*Material for the task:*
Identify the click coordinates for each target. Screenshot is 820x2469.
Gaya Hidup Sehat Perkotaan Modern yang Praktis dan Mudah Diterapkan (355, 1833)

...

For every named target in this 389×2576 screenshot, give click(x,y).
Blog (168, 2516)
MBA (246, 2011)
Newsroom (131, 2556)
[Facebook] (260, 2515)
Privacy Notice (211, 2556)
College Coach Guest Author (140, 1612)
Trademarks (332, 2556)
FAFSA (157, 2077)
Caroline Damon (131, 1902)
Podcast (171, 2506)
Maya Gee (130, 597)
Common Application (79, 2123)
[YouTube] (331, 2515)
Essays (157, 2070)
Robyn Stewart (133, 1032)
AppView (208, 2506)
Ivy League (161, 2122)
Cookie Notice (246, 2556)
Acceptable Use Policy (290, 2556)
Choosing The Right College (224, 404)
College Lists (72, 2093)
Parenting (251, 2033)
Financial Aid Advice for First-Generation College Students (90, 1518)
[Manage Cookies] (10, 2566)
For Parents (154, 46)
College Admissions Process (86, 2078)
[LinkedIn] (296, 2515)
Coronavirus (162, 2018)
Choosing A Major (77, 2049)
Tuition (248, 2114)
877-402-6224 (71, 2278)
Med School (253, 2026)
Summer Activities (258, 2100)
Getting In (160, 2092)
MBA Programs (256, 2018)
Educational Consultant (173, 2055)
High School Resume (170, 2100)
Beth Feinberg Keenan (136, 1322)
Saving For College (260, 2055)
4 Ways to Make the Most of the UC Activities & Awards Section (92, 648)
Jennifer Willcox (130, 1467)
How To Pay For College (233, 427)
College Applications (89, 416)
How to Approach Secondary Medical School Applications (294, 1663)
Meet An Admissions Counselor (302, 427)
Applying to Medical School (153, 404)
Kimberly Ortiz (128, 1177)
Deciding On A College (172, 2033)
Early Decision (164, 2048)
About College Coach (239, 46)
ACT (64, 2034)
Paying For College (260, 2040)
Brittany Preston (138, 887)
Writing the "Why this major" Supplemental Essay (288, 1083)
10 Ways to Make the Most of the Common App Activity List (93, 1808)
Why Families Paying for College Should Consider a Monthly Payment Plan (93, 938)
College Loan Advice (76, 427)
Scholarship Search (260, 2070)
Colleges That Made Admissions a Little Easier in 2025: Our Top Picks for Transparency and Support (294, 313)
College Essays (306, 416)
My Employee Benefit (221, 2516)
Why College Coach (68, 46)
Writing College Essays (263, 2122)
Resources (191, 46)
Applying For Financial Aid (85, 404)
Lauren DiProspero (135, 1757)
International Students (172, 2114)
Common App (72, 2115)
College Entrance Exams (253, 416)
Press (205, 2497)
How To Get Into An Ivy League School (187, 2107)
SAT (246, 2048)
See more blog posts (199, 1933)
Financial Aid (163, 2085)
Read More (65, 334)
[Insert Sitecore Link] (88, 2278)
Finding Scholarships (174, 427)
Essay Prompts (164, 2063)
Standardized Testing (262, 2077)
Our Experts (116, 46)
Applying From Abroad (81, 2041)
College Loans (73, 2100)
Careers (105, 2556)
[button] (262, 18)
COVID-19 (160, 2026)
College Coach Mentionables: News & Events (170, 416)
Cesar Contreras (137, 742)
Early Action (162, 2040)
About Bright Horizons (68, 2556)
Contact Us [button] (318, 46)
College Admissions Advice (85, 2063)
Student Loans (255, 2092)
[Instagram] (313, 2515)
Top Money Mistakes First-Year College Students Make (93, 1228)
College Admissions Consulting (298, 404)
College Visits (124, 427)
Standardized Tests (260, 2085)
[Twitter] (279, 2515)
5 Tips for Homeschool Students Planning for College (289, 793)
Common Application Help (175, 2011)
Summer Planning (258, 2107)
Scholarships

--

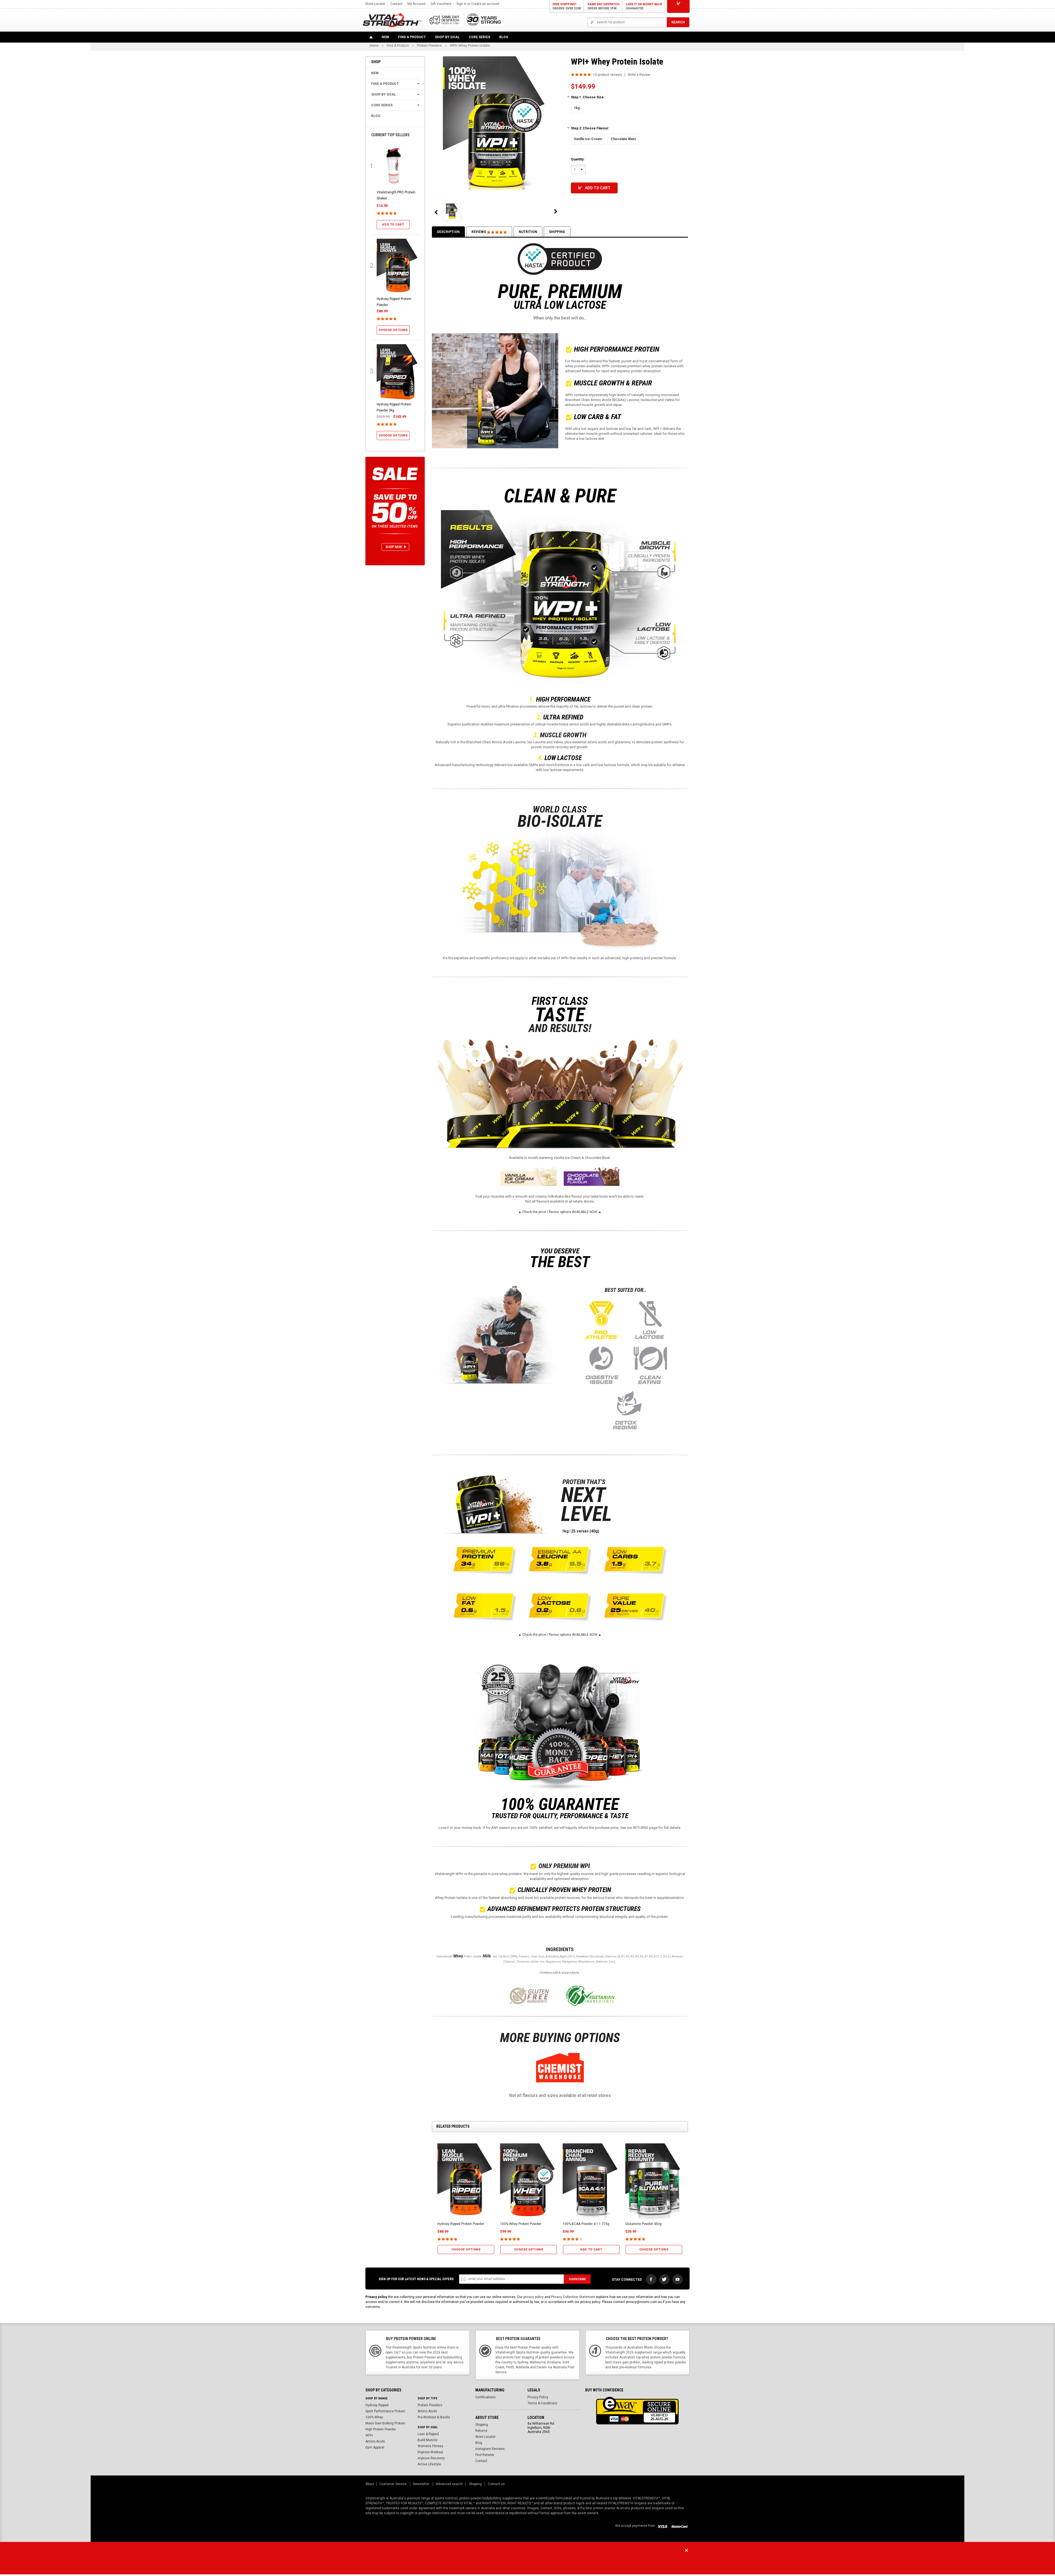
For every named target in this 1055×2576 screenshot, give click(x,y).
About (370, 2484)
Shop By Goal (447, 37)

*Work to complete:* Repeat exactly the lines above from the one with "Identify the click" up to and including the one with "Gaya Hidup Sehat". No other line belongs in the reply.

*Result:*
Identify the click coordinates for each target. Screenshot is 820x2469.
Gaya Hidup Sehat Perkotaan Modern yang Praktis dan Mudah Diterapkan (355, 1833)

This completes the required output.